Nous ne cachons pas qu’à Djerba, il y a eu certains conflits. Mais ce n’est pas grave ! L’essentiel, est de ne pas arriver à l’élimination de l’autre. Le plus important est le respect de l’autre.
Tous les Djerbiens et l’ensemble des tunisiens doivent savoir que nous avons là quelque chose de précieux. Nous devons le valoriser. Nous devons le conserver. Nous en sommes tous responsables.
Tous les dimanches, nous sommes environ 70 chrétiens à participer à la Messe. Par contre, durant les grandes fêtes, nous sommes autour de 200 personnes. Noël dernier, nous étions environ plus de 150 chrétiens pour la Messe de minuit.
Avec la démarche de cette inscription à l’UNESCO avez vous senti plus de conscience pour cela ?
Il faut du temps et il faut de l’éducation pour réveiller vraiment la conscience sur les trésors qu’on a.

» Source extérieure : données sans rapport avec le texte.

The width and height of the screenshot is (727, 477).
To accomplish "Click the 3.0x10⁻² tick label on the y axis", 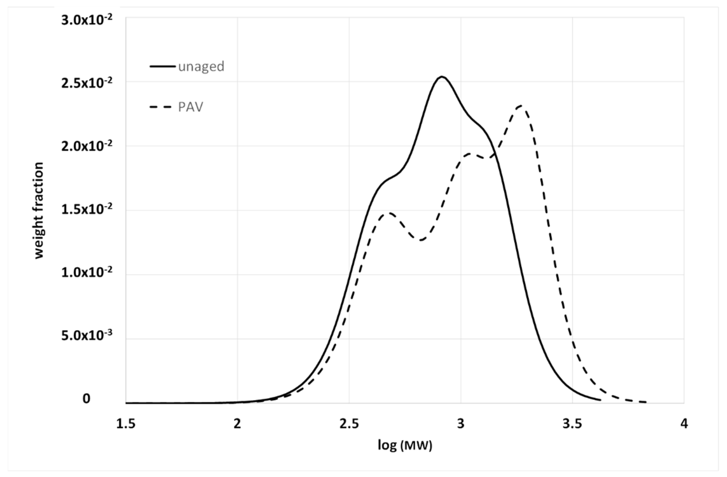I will click(87, 21).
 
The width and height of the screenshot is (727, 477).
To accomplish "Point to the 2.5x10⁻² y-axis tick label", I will click(87, 83).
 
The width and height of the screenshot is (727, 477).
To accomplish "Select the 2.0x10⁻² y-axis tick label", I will click(87, 147).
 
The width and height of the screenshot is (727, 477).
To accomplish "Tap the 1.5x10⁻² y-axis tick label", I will click(87, 210).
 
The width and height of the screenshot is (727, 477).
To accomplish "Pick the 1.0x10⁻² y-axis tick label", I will click(87, 273).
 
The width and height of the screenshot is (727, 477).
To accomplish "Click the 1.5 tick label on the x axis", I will click(126, 424).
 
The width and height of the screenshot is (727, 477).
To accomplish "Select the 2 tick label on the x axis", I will click(237, 424).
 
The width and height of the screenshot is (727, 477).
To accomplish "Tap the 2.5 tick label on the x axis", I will click(349, 424).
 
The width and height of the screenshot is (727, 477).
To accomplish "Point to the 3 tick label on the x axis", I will click(461, 424).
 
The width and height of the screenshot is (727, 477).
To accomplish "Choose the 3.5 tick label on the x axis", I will click(572, 424).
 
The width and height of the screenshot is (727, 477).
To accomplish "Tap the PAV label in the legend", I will click(191, 107).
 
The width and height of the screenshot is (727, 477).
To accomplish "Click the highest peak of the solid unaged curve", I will click(441, 77).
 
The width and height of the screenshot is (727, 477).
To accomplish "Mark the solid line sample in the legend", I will click(162, 66).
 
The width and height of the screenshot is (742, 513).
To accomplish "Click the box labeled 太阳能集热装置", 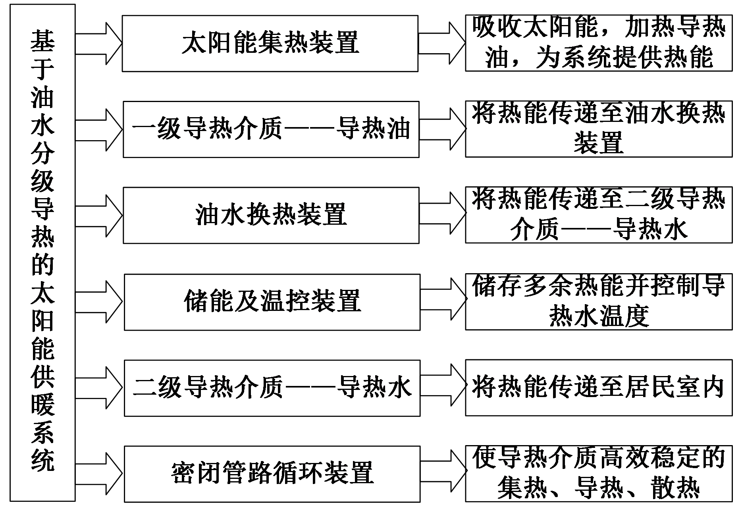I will (x=270, y=43).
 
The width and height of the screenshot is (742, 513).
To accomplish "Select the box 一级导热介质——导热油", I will (x=271, y=129).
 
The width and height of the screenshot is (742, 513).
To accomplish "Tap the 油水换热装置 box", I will (x=271, y=215).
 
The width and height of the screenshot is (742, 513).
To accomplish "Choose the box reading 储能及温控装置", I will (x=272, y=302).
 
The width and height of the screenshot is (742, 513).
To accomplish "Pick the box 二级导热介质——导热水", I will (x=272, y=388).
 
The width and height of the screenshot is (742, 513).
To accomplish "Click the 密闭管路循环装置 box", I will (x=272, y=474).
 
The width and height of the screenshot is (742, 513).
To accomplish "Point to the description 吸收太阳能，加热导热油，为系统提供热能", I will (x=599, y=43).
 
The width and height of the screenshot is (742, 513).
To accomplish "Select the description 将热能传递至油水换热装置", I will (x=599, y=129).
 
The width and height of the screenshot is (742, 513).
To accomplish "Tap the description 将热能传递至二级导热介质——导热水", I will (x=599, y=215).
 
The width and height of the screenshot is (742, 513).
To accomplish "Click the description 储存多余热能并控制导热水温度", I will (x=599, y=301).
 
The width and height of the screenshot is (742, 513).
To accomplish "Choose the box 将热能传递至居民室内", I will (x=599, y=388).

Rien n’est définitivement acquis ! Ce trésor risque de disparaître tout comme la paix entre les hommes. Il faut beaucoup de travail et d’efforts pour la préserver. Mais ce travail est passionnant. C’est comme une plante que je ne peux pas oublier. Je me dois de la soigner tous les jours. Et ce parcours fait partie intégrante de la paix elle-même. On ne peut pas les séparer.